Intervention de Florence Parly

Réunion du lundi 3 juin 2019 à 21h00
Commission des finances, de l'économie générale et du contrôle budgétaire

Florence Parly, ministre des armées :

Passons à Pôle emploi. La subvention pour charges de service public accordée à cet organisme en 2018 s'est élevée à près de 1,5 milliard d'euros.
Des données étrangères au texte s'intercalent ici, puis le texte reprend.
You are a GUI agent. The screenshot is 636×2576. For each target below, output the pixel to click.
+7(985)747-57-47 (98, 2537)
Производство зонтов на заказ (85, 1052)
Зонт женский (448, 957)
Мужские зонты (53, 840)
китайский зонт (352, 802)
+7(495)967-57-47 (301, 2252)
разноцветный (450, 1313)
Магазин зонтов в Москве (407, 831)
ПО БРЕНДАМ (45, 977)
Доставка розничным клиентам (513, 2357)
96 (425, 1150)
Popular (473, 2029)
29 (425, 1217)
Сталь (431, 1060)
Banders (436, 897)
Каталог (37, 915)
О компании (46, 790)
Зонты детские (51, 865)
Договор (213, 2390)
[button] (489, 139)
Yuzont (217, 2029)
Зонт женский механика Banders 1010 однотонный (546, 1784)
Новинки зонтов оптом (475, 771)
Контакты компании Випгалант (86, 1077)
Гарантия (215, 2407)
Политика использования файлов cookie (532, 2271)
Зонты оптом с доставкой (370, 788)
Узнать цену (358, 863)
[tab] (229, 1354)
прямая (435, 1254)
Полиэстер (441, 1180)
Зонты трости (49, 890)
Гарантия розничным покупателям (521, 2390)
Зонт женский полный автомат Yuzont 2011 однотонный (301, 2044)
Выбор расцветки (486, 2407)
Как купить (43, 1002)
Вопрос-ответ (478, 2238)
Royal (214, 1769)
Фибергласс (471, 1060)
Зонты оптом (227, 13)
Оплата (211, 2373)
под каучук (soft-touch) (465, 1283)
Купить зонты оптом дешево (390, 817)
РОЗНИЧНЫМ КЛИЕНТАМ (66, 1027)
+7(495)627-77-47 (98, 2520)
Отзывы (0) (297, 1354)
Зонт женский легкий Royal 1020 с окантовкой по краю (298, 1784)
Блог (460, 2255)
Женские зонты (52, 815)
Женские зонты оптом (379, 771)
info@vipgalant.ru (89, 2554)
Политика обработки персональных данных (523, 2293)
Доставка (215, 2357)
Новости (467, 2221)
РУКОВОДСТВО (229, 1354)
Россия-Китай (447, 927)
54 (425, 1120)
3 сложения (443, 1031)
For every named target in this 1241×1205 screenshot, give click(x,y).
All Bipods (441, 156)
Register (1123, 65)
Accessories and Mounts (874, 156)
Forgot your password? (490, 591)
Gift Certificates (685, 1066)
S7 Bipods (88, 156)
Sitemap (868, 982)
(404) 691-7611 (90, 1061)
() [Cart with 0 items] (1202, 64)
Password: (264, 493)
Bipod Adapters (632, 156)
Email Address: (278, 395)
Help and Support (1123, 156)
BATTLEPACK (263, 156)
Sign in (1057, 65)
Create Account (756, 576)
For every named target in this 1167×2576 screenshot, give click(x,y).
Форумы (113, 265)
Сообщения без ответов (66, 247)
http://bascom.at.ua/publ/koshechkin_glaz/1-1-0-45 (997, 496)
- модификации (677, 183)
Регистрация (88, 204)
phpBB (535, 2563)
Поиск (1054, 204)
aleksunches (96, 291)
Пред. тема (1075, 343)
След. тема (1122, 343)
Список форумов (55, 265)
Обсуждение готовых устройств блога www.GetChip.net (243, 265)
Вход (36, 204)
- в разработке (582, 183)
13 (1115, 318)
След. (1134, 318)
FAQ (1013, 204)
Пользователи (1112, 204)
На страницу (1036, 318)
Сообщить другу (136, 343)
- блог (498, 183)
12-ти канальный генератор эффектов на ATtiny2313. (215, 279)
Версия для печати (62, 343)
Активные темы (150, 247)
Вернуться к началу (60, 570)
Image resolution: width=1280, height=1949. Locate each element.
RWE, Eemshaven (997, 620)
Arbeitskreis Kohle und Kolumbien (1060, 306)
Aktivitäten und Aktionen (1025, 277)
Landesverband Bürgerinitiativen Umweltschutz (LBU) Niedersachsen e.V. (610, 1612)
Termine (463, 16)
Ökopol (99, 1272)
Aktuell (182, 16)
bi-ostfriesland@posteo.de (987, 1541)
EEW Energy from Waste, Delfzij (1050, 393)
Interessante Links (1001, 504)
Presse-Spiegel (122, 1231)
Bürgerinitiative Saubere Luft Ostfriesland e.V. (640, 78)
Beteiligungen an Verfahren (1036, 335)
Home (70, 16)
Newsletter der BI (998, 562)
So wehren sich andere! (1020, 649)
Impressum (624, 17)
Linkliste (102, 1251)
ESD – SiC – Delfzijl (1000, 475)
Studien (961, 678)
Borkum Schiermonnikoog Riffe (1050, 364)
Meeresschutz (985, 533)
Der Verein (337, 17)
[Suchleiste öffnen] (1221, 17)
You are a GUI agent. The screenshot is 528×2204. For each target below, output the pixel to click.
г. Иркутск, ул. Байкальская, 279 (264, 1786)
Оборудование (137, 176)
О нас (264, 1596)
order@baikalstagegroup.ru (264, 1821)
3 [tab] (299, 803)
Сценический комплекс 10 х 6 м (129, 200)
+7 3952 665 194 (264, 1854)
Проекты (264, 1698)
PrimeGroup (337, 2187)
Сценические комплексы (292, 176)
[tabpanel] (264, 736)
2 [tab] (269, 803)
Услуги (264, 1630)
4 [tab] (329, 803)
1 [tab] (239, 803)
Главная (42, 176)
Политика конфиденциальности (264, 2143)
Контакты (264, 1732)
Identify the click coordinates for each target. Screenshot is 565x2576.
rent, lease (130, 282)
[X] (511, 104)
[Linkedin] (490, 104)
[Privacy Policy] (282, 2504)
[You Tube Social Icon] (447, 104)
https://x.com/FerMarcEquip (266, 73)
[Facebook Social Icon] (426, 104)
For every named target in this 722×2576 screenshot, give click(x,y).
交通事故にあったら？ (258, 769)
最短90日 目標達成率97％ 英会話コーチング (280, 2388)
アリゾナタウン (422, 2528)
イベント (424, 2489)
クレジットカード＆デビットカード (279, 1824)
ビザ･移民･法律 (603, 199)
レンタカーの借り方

La baisse de 50 millions d'euros de cette subvention en 2018 se justifie par l'effort transversal demandé aux opérateurs publics et doit être rapportée au budget global, qui dépasse 5 milliards d'euros, puisque l'essentiel du financement de Pôle emploi ne provient pas de la subvention de l'État mais des cotisations mutualisées des employeurs, car je rappelle qu'il s'agit d'un système d'assurance largement financé par les entreprises. Pôle emploi bénéficie d'une ressource très dynamique avec la contribution de l'UNEDIC, assise sur la masse salariale. Or, nous avons créé 470 000 emplois nets en deux ans, d'où une baisse des charges et une hausse des recettes selon un effet de ciseau mécanique ; en cas de crise, c'est l'inverse qui se produit. C'est pourquoi les mouvements du curseur dépendent en grande partie de la situation de l'UNEDIC et de Pôle emploi. En bref, la reprise de l'emploi a permis à la contribution de l'UNEDIC d'augmenter de 70 millions d'euros, d'où une augmentation totale de 20 millions d'euros du budget de Pôle emploi l'an dernier. D'autre part, la baisse du financement de l'État est liée aux efforts de productivité engagés par l'opérateur, s'agissant notamment des fonctions support et un effort massif de numérisation grâce auquel le montant ainsi économisé a pu être intégralement réaffecté au coeur de métier de Pôle emploi, à savoir le face-à-face individuel ou collectif avec les demandeurs d'emploi et leur accompagnement. Je saisis l'occasion pour saluer le travail accompli par les salariés de Pôle emploi. Je me rends dans de très nombreuses agences locales – et ce ne sont pas des visites en forme de vitrine. Je constate que le taux d'engagement et le taux d'innovation sont encore sous-estimés par rapport à la réalité.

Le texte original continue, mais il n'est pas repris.